But after the Egyptians and the other nations who had been taught by them had corrupted the truth and fashioned new Gods from the transference of the souls of their own ancestors to the sky, it came about not only that the animate centre of the world, whether it be the Sun or the earth, was worshipped in Pyretha under the names of Vesta and Mithas and other Gods but also that the fictitious God whom each nation held in the highest honour was exalted to the throne of the supreme God, and under his name he usurped the worship due to him alone. For since the name of God is derived taken from his nature, he is called Jehovah and thence ἰαω by the Greeks and Ιου-piter by the Phrygians and Latins, i.e. ὁ ὢν as by Plato; they assigned <12r> this name to their dead so that they might worship them as supreme God in the Pyretha.

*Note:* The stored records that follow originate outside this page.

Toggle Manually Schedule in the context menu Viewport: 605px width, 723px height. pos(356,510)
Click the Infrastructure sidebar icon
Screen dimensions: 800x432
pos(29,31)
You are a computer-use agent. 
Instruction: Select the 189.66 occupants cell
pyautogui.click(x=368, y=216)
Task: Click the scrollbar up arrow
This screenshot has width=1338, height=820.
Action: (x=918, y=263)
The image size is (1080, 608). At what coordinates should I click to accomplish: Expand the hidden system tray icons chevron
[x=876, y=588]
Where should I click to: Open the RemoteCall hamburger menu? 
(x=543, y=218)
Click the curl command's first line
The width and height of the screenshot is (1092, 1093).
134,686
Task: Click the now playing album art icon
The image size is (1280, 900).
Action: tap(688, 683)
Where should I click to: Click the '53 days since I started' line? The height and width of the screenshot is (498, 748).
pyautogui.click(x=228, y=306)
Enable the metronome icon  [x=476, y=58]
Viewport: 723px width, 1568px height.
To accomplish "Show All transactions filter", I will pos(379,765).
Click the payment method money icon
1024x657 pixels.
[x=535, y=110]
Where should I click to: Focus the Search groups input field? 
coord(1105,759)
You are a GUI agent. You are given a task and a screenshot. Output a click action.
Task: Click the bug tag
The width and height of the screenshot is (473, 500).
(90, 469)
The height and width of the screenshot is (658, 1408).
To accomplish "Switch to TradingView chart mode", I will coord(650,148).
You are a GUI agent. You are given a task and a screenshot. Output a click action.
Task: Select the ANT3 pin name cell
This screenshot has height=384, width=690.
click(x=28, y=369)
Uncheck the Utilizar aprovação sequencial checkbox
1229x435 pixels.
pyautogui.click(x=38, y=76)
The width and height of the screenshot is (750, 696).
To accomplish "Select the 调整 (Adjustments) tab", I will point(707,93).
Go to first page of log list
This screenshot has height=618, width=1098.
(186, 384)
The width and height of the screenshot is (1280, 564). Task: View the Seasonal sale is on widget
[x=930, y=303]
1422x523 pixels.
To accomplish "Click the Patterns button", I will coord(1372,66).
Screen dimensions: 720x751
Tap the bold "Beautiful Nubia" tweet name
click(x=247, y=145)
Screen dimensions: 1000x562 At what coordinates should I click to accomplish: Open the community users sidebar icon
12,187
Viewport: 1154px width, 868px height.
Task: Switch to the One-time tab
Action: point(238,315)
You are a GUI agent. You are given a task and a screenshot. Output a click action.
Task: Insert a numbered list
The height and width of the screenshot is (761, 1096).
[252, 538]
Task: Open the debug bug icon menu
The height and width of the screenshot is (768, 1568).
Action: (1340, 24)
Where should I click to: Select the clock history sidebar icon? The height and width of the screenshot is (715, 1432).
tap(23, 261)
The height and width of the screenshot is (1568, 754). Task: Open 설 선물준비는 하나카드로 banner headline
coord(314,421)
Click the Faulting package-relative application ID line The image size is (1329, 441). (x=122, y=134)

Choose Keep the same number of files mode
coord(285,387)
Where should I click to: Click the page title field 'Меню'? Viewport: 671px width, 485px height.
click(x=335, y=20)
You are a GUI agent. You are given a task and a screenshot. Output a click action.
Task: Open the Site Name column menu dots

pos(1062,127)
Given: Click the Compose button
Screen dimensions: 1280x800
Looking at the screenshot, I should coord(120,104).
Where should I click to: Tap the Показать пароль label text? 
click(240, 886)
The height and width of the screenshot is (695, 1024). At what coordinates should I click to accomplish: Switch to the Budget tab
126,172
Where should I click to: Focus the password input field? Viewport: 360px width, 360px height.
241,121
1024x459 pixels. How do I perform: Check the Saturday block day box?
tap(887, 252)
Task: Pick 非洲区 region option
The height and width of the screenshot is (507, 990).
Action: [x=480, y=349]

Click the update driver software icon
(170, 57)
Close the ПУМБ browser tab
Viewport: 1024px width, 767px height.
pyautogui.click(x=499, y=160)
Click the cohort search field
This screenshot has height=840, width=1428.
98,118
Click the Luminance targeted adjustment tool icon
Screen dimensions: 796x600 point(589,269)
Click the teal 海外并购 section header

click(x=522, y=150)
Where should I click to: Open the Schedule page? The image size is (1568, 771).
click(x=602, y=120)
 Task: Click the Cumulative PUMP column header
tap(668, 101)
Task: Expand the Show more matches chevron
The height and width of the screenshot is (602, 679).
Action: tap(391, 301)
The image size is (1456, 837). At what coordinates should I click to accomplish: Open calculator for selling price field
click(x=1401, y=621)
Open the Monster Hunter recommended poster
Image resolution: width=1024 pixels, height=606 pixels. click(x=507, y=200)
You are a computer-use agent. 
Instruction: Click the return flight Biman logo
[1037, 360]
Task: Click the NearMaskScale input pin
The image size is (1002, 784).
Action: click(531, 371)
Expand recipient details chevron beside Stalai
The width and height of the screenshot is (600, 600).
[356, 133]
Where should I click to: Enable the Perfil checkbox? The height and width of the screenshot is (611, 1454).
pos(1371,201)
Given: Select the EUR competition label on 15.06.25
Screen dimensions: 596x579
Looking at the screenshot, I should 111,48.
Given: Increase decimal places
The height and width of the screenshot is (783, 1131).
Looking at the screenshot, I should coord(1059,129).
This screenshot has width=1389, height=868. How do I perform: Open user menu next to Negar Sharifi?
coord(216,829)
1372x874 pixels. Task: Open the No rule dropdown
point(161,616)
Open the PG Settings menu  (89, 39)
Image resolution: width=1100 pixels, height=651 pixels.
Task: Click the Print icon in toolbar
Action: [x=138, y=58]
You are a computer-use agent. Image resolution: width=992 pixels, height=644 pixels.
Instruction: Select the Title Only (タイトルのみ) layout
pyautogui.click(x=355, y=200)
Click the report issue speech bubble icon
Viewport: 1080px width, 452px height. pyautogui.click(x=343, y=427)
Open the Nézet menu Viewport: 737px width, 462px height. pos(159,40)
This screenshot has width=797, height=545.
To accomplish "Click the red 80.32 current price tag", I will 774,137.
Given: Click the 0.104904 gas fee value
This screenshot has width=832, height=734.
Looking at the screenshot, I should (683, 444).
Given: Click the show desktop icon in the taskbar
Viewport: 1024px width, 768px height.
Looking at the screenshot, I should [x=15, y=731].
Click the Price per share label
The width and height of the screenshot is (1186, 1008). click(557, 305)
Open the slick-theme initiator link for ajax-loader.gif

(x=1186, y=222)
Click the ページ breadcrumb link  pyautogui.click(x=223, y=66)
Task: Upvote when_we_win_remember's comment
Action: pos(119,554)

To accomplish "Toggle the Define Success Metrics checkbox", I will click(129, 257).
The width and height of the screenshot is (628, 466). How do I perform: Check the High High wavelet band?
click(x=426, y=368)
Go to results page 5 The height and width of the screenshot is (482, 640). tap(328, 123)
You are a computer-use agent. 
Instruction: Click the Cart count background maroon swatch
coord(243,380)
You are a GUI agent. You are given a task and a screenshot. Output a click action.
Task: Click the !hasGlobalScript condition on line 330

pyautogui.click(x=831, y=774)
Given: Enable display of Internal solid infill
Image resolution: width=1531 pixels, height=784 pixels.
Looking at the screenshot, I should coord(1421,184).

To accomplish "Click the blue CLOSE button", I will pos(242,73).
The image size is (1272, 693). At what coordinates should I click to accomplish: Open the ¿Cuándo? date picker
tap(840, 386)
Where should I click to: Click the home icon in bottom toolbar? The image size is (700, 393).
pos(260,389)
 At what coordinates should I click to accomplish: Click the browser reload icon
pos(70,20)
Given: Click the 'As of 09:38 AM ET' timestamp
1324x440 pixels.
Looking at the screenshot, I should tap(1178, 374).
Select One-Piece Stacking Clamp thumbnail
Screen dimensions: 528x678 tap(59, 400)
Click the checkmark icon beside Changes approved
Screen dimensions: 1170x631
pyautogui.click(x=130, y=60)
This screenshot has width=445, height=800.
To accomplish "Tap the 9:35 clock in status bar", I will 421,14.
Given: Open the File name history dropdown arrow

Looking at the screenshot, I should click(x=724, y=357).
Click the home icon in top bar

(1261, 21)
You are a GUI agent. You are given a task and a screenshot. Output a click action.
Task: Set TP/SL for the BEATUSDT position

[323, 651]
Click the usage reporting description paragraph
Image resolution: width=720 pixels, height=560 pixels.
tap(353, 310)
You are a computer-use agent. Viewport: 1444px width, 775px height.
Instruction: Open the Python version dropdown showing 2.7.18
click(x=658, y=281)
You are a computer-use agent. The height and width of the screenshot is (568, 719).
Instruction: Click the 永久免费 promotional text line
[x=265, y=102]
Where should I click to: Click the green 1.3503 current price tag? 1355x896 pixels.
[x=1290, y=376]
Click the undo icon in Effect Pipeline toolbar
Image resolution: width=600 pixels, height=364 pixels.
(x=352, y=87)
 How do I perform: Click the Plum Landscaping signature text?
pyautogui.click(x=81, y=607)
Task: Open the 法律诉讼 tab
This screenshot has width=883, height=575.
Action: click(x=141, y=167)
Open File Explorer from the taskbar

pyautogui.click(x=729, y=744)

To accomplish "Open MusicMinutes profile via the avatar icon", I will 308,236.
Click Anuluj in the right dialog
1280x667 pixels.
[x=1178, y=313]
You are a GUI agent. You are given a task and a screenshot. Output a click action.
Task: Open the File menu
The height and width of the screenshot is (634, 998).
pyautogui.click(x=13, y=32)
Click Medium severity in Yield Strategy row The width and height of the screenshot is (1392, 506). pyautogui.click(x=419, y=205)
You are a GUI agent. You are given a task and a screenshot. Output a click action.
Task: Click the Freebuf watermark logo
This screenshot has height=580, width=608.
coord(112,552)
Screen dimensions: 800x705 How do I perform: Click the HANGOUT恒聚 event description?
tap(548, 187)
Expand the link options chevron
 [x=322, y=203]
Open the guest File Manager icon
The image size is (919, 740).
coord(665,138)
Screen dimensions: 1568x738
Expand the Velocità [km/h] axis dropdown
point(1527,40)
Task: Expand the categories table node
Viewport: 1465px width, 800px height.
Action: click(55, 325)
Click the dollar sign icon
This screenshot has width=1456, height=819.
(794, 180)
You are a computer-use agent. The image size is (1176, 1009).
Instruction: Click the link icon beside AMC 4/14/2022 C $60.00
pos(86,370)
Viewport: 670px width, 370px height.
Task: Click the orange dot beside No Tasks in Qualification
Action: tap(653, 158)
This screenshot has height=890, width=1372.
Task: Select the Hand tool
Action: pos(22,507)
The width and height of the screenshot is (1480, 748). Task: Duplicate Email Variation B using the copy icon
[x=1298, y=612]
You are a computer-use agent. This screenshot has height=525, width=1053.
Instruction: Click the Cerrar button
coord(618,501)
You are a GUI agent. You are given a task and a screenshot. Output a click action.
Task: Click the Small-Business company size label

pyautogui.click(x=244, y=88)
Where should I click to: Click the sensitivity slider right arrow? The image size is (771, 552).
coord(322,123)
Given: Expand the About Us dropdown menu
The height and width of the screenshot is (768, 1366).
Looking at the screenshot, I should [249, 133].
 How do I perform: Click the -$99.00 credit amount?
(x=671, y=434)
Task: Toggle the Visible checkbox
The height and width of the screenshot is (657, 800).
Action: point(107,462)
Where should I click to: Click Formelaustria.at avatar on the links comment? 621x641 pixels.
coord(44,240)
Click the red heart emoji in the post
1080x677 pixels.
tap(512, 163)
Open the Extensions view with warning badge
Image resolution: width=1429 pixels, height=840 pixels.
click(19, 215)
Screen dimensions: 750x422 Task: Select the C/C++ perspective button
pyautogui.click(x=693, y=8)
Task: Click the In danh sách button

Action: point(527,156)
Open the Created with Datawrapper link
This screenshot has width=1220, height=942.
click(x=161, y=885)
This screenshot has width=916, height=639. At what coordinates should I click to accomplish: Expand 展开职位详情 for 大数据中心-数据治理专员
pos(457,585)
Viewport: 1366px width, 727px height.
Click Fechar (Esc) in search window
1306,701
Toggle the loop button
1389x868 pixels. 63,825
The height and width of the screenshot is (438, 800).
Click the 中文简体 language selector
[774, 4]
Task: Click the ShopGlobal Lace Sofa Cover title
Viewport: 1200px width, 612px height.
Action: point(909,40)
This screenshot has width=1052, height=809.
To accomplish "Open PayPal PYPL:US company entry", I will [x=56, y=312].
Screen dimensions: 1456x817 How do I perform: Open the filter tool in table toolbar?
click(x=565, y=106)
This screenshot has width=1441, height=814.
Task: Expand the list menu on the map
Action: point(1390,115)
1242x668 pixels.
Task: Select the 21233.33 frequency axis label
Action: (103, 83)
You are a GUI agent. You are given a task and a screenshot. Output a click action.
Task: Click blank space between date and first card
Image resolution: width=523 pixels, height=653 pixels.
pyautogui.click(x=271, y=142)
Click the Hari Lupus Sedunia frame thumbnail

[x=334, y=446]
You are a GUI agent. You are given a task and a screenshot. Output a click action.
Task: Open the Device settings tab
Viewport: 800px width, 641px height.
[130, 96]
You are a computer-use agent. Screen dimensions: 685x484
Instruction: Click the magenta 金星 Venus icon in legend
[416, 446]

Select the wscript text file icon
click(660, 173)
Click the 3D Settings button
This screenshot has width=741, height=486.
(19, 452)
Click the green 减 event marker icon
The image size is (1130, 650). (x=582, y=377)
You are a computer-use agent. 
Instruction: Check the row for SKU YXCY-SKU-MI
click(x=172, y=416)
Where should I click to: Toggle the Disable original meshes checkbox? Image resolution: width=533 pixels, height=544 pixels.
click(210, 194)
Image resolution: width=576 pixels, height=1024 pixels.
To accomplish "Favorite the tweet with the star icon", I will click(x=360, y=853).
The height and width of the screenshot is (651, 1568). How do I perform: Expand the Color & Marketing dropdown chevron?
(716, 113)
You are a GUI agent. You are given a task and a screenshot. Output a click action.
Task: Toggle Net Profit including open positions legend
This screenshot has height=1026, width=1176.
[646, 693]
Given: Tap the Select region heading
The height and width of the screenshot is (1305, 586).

So Ham or Hammon became Jupiter Hammon, and Chus became Jupiter Casius (for the Greeks ἰαὼ χοὺς, ἴακχος; for the Phrygians Ιὀυα Χὸυς Bacchus). Similar compounding results in Dio-nysius, Jupiter Belus, Jupiter Melichius, Jupiter enyalius, Jupiter Feretrius, Jupiter Martius, Jupiter Serapis, Jupiter Stygius (i.e. Pluto), Jupiter, and by these and many other epithets the supreme God is divided into very many Deities. For the human race is extremely prone to superstitions. And hence the truth of the Mosaic religion is evident, since it purged the Egyptian religion of all such corruptions, and rejecting all their false Gods, it ordained that one God alone was to be worshipped in the ancient manner. For I think that the Mosaic religion agrees with that of Noah so far as the manner of sacrificing is concerned, since Noah offered holocausts and maintained a distinction of animals into the clean from which sacrifices were made and unclean from which they were never made.

< insertion from f 11v >

So Ham became Jupiter Hammon or Jehova Ham, and Chus became Jupiter Casius, for the Greeks Ιἀὼ Χοὺς, Ιἄκχος, for the Phrygians and Latins Ιὸυα Χοὺς, Bacchus. For also from the same origin comes Dio-nysus. He is that Jupiter to whom Hebe and Ganymede served Nectar in the banquets of the Gods, and Bacchus is he who led an army to India; of him Macrobius (bk. 1, ch. 10) says: Father Liber is proved to be powerful in wars because they declared him to be the originator of the triumph. He is that lord of the heavens who wages war with the thunderbolt and divided the world between himself and his brothers Neptune and Pluto, and whom the Arabs worshipped as the sky, the Phoenicians as Baalsemin or lord of the sky, and practically the whole of the east as Jupiter Belus or Jehovah Baal. For when Hestiaeus attributes the most ancient and greatest rites of all to Jupiter Enyalius, he gives us a pretty clear indication that the cult of the supreme god was offered to him in the Pyretha. Plutarch too recorded that Venus was worshipped with the same rites as mistress and queen of the sky, for after saying that Semiramis was a Syrian handmaid and that Ninus was finally killed on her orders, he adds Ἠ δὲ Βελεστία etc. And was not Belestia a barbarian woman whose temples and shrines the Alexandrians maintain under the name of Venus Belestia. So Plutarch in his Amatorius, near the beginning[Editorial Note 78]. Therefore Semiramis, Venus, Beltis and the Chaldaean Vesta were the same in the minds of the ancient Egyptians, and Astar or Attergatis was not the mother of Semiramis but Semiramis herself, since it was from her as queen of the east that the Assyrian region, or Attyria, were named as well as the city of Tyre.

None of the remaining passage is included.